**What this task involves**
Convert every one of the entries below into a Markdown table with the columns Row and Entry, numbering each row and leaving out blank lines.

**The data**
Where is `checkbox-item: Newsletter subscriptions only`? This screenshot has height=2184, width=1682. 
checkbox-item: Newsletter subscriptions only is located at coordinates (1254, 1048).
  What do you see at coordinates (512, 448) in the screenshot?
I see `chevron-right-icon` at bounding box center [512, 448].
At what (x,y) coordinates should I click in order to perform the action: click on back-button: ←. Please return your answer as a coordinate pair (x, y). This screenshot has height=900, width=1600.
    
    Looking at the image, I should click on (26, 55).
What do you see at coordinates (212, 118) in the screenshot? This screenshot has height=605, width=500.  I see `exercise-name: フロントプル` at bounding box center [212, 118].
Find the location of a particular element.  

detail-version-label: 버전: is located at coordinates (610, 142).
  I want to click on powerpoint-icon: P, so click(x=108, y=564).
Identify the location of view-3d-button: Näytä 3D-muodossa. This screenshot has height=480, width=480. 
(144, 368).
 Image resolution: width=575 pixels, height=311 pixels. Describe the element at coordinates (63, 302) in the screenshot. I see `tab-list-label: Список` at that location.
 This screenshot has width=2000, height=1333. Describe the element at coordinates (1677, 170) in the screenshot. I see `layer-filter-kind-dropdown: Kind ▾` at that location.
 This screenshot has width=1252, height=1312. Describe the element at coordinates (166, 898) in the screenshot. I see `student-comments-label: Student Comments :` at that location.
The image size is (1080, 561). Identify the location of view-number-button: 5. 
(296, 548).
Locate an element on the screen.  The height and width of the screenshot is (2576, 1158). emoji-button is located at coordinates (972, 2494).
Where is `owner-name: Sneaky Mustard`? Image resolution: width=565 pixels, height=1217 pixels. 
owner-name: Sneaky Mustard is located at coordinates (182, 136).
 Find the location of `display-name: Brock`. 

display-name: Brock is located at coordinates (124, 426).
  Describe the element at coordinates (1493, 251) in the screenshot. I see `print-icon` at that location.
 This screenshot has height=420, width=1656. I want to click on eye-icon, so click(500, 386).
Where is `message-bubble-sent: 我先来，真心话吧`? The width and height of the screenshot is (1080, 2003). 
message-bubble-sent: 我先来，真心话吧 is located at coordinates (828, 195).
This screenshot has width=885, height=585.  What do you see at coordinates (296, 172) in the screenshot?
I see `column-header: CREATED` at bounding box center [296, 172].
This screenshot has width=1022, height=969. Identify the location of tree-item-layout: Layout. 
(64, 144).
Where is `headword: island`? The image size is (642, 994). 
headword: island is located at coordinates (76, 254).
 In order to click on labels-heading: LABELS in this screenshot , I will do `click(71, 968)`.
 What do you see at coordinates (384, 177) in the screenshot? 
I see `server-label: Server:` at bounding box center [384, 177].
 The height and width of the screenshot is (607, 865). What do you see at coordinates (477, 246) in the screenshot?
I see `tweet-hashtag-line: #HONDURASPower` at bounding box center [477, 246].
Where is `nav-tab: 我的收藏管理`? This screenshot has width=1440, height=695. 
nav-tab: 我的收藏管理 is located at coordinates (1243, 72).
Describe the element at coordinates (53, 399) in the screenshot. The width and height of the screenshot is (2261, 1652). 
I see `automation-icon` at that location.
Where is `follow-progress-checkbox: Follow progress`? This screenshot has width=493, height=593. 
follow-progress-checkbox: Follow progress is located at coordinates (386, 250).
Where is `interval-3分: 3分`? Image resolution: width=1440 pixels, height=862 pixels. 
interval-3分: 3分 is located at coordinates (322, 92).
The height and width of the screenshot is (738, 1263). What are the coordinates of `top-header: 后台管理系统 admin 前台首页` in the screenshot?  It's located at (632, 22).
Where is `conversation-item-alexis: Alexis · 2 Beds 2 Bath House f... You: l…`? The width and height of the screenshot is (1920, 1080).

**Solution below**
| Row | Entry |
|---|---|
| 1 | Where is `checkbox-item: Newsletter subscriptions only`? This screenshot has height=2184, width=1682.  |
| 2 | checkbox-item: Newsletter subscriptions only is located at coordinates (1254, 1048). |
| 3 |   What do you see at coordinates (512, 448) in the screenshot? |
| 4 | I see `chevron-right-icon` at bounding box center [512, 448]. |
| 5 | At what (x,y) coordinates should I click in order to perform the action: click on back-button: ←. Please return your answer as a coordinate pair (x, y). This screenshot has height=900, width=1600. |
| 6 |     Looking at the image, I should click on (26, 55). |
| 7 | What do you see at coordinates (212, 118) in the screenshot? This screenshot has height=605, width=500.  I see `exercise-name: フロントプル` at bounding box center [212, 118]. |
| 8 | Find the location of a particular element.   |
| 9 | detail-version-label: 버전: is located at coordinates (610, 142). |
| 10 |   I want to click on powerpoint-icon: P, so click(x=108, y=564). |
| 11 | Identify the location of view-3d-button: Näytä 3D-muodossa. This screenshot has height=480, width=480.  |
| 12 | (144, 368). |
| 13 |  Image resolution: width=575 pixels, height=311 pixels. Describe the element at coordinates (63, 302) in the screenshot. I see `tab-list-label: Список` at that location. |
| 14 |  This screenshot has width=2000, height=1333. Describe the element at coordinates (1677, 170) in the screenshot. I see `layer-filter-kind-dropdown: Kind ▾` at that location. |
| 15 |  This screenshot has width=1252, height=1312. Describe the element at coordinates (166, 898) in the screenshot. I see `student-comments-label: Student Comments :` at that location. |
| 16 | The image size is (1080, 561). Identify the location of view-number-button: 5.  |
| 17 | (296, 548). |
| 18 | Locate an element on the screen.  The height and width of the screenshot is (2576, 1158). emoji-button is located at coordinates (972, 2494). |
| 19 | Where is `owner-name: Sneaky Mustard`? Image resolution: width=565 pixels, height=1217 pixels.  |
| 20 | owner-name: Sneaky Mustard is located at coordinates (182, 136). |
| 21 |  Find the location of `display-name: Brock`.  |
| 22 | display-name: Brock is located at coordinates (124, 426). |
| 23 |   Describe the element at coordinates (1493, 251) in the screenshot. I see `print-icon` at that location. |
| 24 |  This screenshot has height=420, width=1656. I want to click on eye-icon, so click(500, 386). |
| 25 | Where is `message-bubble-sent: 我先来，真心话吧`? The width and height of the screenshot is (1080, 2003).  |
| 26 | message-bubble-sent: 我先来，真心话吧 is located at coordinates (828, 195). |
| 27 | This screenshot has width=885, height=585.  What do you see at coordinates (296, 172) in the screenshot? |
| 28 | I see `column-header: CREATED` at bounding box center [296, 172]. |
| 29 | This screenshot has width=1022, height=969. Identify the location of tree-item-layout: Layout.  |
| 30 | (64, 144). |
| 31 | Where is `headword: island`? The image size is (642, 994).  |
| 32 | headword: island is located at coordinates (76, 254). |
| 33 |  In order to click on labels-heading: LABELS in this screenshot , I will do `click(71, 968)`. |
| 34 |  What do you see at coordinates (384, 177) in the screenshot?  |
| 35 | I see `server-label: Server:` at bounding box center [384, 177]. |
| 36 |  The height and width of the screenshot is (607, 865). What do you see at coordinates (477, 246) in the screenshot? |
| 37 | I see `tweet-hashtag-line: #HONDURASPower` at bounding box center [477, 246]. |
| 38 | Where is `nav-tab: 我的收藏管理`? This screenshot has width=1440, height=695.  |
| 39 | nav-tab: 我的收藏管理 is located at coordinates (1243, 72). |
| 40 | Describe the element at coordinates (53, 399) in the screenshot. The width and height of the screenshot is (2261, 1652).  |
| 41 | I see `automation-icon` at that location. |
| 42 | Where is `follow-progress-checkbox: Follow progress`? This screenshot has width=493, height=593.  |
| 43 | follow-progress-checkbox: Follow progress is located at coordinates (386, 250). |
| 44 | Where is `interval-3分: 3分`? Image resolution: width=1440 pixels, height=862 pixels.  |
| 45 | interval-3分: 3分 is located at coordinates (322, 92). |
| 46 | The height and width of the screenshot is (738, 1263). What are the coordinates of `top-header: 后台管理系统 admin 前台首页` in the screenshot?  It's located at (632, 22). |
| 47 | Where is `conversation-item-alexis: Alexis · 2 Beds 2 Bath House f... You: l…`? The width and height of the screenshot is (1920, 1080). |